Allan Capron Houser
b. 1914, Apache, Oklahoma - d. 1994, Santa Fe, New MexicoAllan Capron Houser, also known as Haozous, or “The Sound of Pulling Roots,” was a Chiricahua Apache painter and sculptor. He was born in Oklahoma and trained in New Mexico at the Santa Fe Indian School from 1934 to 1937. In 1938, the federal government commissioned Houser to paint two murals for the Indian Arts and Crafts Shop at the Department of the Interior building in Washington, D.C. One year later, he was invited back to create a series of murals for the eighth floor penthouse together with Navajo painter Gerald Nailor, Potawatomi artist Woody Crumbo, and Zia Pueblo painter Velino Herrera.

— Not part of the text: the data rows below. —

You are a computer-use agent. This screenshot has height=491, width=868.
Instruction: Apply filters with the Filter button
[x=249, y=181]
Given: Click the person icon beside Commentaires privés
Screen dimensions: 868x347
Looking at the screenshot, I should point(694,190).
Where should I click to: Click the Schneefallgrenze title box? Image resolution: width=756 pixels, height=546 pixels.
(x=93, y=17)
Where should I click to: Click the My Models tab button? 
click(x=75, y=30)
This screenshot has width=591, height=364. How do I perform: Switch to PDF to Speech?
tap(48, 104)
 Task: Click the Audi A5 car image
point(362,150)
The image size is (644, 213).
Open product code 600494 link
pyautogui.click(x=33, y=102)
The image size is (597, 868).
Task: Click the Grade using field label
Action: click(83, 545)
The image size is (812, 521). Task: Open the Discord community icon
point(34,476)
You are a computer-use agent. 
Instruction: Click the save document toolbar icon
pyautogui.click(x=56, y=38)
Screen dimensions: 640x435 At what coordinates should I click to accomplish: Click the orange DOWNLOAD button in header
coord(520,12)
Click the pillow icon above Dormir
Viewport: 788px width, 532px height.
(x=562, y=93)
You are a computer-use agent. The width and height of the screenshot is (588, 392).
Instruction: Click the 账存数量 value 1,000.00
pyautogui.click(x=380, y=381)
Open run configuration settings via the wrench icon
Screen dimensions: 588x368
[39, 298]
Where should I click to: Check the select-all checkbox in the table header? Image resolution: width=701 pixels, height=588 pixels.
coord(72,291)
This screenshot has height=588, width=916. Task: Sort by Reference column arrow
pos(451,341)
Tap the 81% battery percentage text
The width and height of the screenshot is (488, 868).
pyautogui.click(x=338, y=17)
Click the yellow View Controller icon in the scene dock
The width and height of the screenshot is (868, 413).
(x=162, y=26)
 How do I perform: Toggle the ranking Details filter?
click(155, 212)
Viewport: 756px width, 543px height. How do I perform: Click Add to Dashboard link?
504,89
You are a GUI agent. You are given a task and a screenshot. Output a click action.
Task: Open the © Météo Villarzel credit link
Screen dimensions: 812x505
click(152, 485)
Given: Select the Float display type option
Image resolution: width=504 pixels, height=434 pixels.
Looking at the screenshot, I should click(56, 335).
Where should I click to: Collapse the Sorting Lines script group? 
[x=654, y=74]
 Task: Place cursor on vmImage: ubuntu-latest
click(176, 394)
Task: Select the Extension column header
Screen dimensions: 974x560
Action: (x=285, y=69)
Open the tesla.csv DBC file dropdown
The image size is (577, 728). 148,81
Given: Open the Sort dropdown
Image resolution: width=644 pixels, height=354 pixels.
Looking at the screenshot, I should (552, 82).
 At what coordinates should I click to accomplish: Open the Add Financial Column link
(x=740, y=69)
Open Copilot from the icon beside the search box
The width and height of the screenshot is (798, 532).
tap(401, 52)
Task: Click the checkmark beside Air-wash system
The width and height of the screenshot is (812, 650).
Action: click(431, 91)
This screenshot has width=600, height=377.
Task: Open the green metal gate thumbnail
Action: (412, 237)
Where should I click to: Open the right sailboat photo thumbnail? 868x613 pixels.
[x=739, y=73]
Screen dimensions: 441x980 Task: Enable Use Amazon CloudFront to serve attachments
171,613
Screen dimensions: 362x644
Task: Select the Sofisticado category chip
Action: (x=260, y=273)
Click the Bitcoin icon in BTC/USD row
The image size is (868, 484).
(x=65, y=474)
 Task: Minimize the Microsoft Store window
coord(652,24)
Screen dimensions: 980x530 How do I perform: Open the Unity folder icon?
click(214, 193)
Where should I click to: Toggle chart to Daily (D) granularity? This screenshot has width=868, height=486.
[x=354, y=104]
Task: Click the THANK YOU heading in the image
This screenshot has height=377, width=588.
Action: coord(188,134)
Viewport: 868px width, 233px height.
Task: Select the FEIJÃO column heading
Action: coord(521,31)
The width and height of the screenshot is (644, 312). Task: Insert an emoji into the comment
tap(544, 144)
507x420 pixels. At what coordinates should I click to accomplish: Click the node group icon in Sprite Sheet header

Houser exhibited at the 1939 New York World’s Fair, before returning to Oklahoma, where he started to sculpt in wood and stone. In 1948, he completed an important commission in Carrara marble titled Comrade in Mourning for the Haskell Institute in Lawrence, Kansas. In 1949, he received a Guggenheim Fellowship, and from 1952 to 1962, he taught art at the Intermountain Indian School in Brigham, Utah. During this time, he created illustrations for seven children’s books. In 1962, he was invited to teach at the Institute of American Indian Arts in Santa Fe, New Mexico, where he headed the sculpture department for thirteen years. After retirement, he entered the most prolific stage of his career creating sculptures depicting Native subject matter in an abstract language. Two years before his death in 1994, Houser received the National Medal of Arts from President George H. W. Bush, becoming the first Native American artist to receive the award.